Para ampliar a sustentabilidade no estado, a Absolar recomenda a criação e ampliação de programas, políticas e mais incentivos locais para o avanço da energia solar, incluindo, por exemplo, a inclusão da tecnologia fotovoltaica nos prédios públicos em geral, nas casas populares e nos programas de universalização de acesso à eletricidade.

Custos mais baixos

Além de ser uma fonte limpa, renovável e acessível, ao calcular os custos e benefícios da chamada geração distribuída, estudo recente da consultoria especializada Volt Robotics, encomendado pela Absolar, concluiu que a economia líquida na conta de luz de todos os brasileiros é de mais de R$ 84,9 bilhões até 2031. Estes benefícios abrangem tanto quem tem quanto quem não tem sistema fotovoltaico instalado em seu imóvel

A entidade defende que as Medidas Provisórias 1300/2025 e 1304/2025, que tratam da reforma do setor elétrico e estão atualmente em tramitação no Congresso Nacional, possam trazer soluções para sérios desafios enfrentados na geração distribuída.
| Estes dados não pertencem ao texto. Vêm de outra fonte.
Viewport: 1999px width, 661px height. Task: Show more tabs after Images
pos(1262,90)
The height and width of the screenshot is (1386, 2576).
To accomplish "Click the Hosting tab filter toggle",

A entidade entende que outro tema que precisa ser abordado na reforma do setor elétrico, desta vez na MP 1304/2025, é a exclusão de qualquer tratamento discriminatório a consumidores participantes do Sistema de Compensação de Energia Elétrica (SCEE).

Bárbara Rubim, vice-presidente de geração distribuída da Absolar, lembra que a geração distribuída conta com amplo apoio popular e social, com pesquisas que indicam que nove em cada dez brasileiros querem gerar a própria energia limpa e renovável. “Mudar as regras recentemente aprovadas na Lei 14300/2022 por quase unanimidade pelo Congresso Nacional seria uma medida impopular e desalinhada com a transição energética justa e sustentável do Brasil, além de poder levar a insegurança jurídica e judicialização indesejadas para todo o setor”, ressalta.